Lung-damaging bacteria use antibodies to aid infection

When a foreign body or a disease-causing microbe enters our body, specific Y-shaped proteins called antibodies identify and set off the processes leading to their elimination.

However, in some bronchectiasis patients, antibodies actually make things worse. A paper published in The Journal of Experimental Medicine this week has confirmed and offered a possible mechanism that would explain this phenomenon.

Accelerate lung damage Bronchiectasis makes the lungs prone to colonisation by bacteria. Pseudomonas aeruginosa bacteria are found in up to 30 per cent of adult patients and have been associated with reduced quality of life and accelerated lung damage. P.aeruginosa infection has also known to be resistant to many kinds of antibiotics and is therefore difficult to get rid of.

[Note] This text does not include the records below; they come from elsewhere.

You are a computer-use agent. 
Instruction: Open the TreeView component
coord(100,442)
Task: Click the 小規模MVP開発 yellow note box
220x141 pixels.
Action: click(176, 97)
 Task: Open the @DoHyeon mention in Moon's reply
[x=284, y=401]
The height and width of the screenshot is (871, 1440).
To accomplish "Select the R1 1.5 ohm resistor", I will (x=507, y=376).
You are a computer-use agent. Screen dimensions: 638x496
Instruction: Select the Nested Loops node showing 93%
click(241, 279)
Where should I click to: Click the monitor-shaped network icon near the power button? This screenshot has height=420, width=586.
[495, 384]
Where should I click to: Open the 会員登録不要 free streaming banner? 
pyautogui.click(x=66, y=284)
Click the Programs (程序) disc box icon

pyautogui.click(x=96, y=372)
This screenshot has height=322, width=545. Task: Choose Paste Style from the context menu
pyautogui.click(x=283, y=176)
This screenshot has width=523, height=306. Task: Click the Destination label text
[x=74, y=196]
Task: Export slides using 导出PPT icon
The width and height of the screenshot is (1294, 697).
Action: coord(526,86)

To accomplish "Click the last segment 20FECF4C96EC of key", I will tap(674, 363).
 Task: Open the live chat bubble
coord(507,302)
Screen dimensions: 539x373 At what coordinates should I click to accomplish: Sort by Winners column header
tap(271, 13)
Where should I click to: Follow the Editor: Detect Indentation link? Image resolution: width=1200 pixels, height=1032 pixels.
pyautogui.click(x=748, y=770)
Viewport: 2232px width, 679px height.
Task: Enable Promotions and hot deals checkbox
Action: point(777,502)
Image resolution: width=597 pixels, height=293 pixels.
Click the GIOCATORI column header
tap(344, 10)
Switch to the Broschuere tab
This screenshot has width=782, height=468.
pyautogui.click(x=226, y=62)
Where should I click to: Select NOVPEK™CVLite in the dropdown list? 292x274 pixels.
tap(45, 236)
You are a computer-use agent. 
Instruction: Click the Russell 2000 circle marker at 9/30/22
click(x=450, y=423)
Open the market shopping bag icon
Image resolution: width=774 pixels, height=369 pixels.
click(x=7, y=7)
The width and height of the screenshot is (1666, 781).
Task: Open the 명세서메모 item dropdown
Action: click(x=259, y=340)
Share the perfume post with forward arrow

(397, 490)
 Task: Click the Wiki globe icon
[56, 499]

Scientists from University of Birmingham set out to explain why some bronchectiasis patients with the normal amount of antibodies in their blood were unable to fight

P. aeruginosa infection.

They found out that this was because of the presence of a blocking factor which, upon further experimentation, was confirmed to be the antibodies themselves

SignalP. aeruginosa has extra-long sugar molecule chains on their surface. It appeared that a type of antibody called IgG2 was binding to these sugars.

Usually antibody-binding serves as a signal for other immune cells to arrive at the destination and destroy the trouble-maker, but in this case the IgG2 was somehow protecting the bacteria.

To confirm this, the scientists tested the blood of bronchectiasis patients with P. aeruginosa infections and found that those with impaired immunity had increased levels of IgG2. Moreover, when IgG2 was removed from the blood stream, the bacteria-killing capacity returned. “We believe the IgG binds to the sugar molecule at such high density that it creates a physical barrier between the bacterial cell surface and the antibacterial components of the blood which in normal patients would mediate killing of the bacterium,” wrote one of the authors Ian R. Henderson, Professor of Microbial Biology at University of Birmingham, in an email to this correspondent.

Failed attempts These findings could have implications in on-going vaccine research, especially if the strategy involves the sugar coating of the bacteria. Indeed, Henderson believes that three attempts at creating a vaccine failed because of this.

By immunising the patient with doses of this sugar, the body will generate more of the blocking IgG2 antibodies which will protect the bacterium from killing instead of making them immune to infection.